Farryl Purkiss is a South African-born singer-songwriter. Farryl first picked up the guitar when he was fifteen years old and began writing songs shortly after his sixteenth birthday. He self-released an EP in 2005 (Chapter One) that created waves in his home town of Durban, and later that year he began talks with 2Feet Music. He was signed to 2Feet Music soon after and started performing heavily outside of South Africa, leading up to the release of his full-length debut album, released in South Africa in 2007, to high acclaim, chart success and award nominations. He has toured with international artists Jack Johnson, Donavon Frankenreiter and has also shared the stage with South African acts such as Nibs Van Der Spuy, Guy Buttery, Jean Morrison and Perez. He has since spent most of his time touring the world.

Fruitbats & Crows (2009) was the long-awaited follow-up to Farryl Purkiss's 2006 internationally critically acclaimed, self-titled album. The record won a South African Music Award. In the past three years, Purkiss has toured Australia three times, Europe, USA and of course, South Africa. He has had radio success in all of the above territories, including Japan and a No. 1 in France. His songs have been used in campaigns by Nissan (Greece), Audi (UK), MTN (South Africa), as well as twice on the American TV show Private Practice. In 2007 he was voted the most popular musician by Heat Magazine (South Africa) and has been featured by every major newspaper, magazine, TV show and radio station in South Africa.
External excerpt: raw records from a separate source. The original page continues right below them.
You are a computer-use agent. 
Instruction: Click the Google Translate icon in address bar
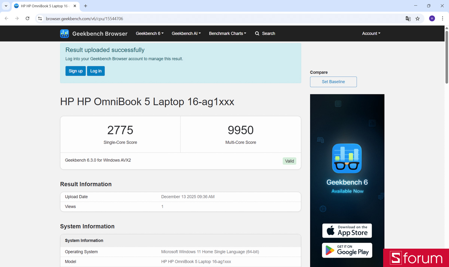[x=408, y=18]
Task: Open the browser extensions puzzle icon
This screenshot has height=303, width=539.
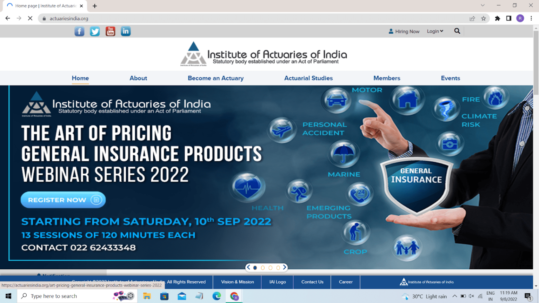Action: tap(497, 18)
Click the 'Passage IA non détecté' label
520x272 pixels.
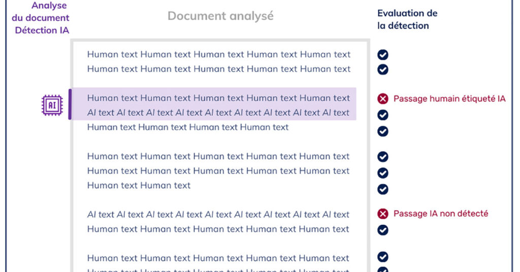click(441, 214)
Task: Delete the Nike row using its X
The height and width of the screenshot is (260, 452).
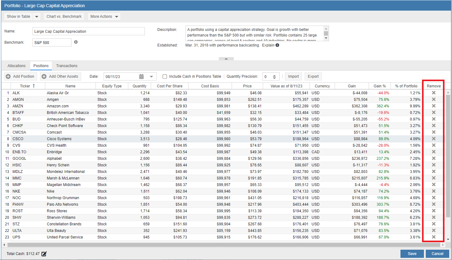Action: point(433,191)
He has recently finished his 3rd full-length record (Home), which was recorded on a farm in the suburb Constantia in Cape Town, South Africa. It was produced by American producer Kieran Kelly (Sufjan Stevens, Angus & Julia Stone) It was released to massive critical acclaim and a SAMA nomination. It is due for an American release sometime in 2015.

Besides his records his songs have been used in numerous advertising campaigns, TV series and motion pictures.

==History==
===Early life===
Purkiss was born in Durban, Kwa-Zulu Natal (formally Natal) and grew up in Umhlanga. Growing up, Purkiss attended Northwood High School where he dabbled in songwriting. At the age of 15 years Purkiss received a treasured sound system that his father Robert Purkiss gave to him as a gift, the very same sound system that his father handed down to him. Purkiss almost immediately sold it to his neighbour for R200 ($23) and bought a cheap guitar instead. By 16 years old he had composed his first song (Ducking & Diving).
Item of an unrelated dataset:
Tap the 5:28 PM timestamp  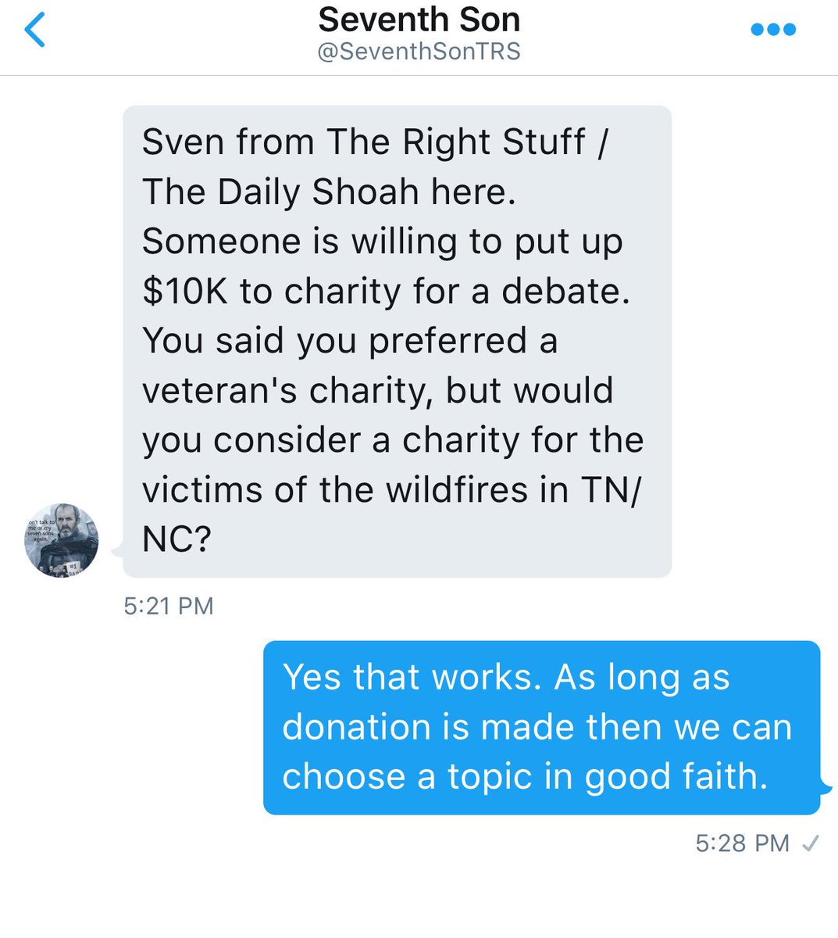point(743,843)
After finishing High School, Purkiss went on to study Industrial Design. At the same time he started to have thoughts of performing the number of songs that he had been writing over the last few years. He performed his first ever gig in Umhlanga Rocks with respected South African guitar player Guy Buttery supporting fellow Durban band, Perez. He later admitted to vomiting before the show, and then playing the entire set with his eyes closed.

While making his way around the gig circuit, Purkiss was spotted by South African guitarist, Nibs van der Spuy. This led to a friendship and later an offer to record an album through Nibs van der Spuys boutique label, Greenhouse Records. Purkiss took all the money he had saved waiting on tables at a local restaurant and recorded his very first album, Chapter One, along with his band Gareth Gale (drums), Matt Wilkinson (lead guitar) and Roland Struckmeyer (bass guitar). Chapter One was nominated for a South African Music Award in the same year.

===Chapter One (2004–2005)===
Nibs van der Spuy encouraged Purkiss to record an album, and so Purkiss entered the studio with South African producer Dave Birch (formally vocalist and guitarist for Durban band Squeal). Along with drummer Gareth Gale, and bassist Roly Struckmeyer, Purkiss recorded what was to become Chapter One at Birch's Tropical Sweat studios in Durban. The self-financed album was released on Nibs van der Spuy's record label Greenhouse Music.

After the album was released, Purkiss met Damon Forbes who signed him to the jazz and world centric record label.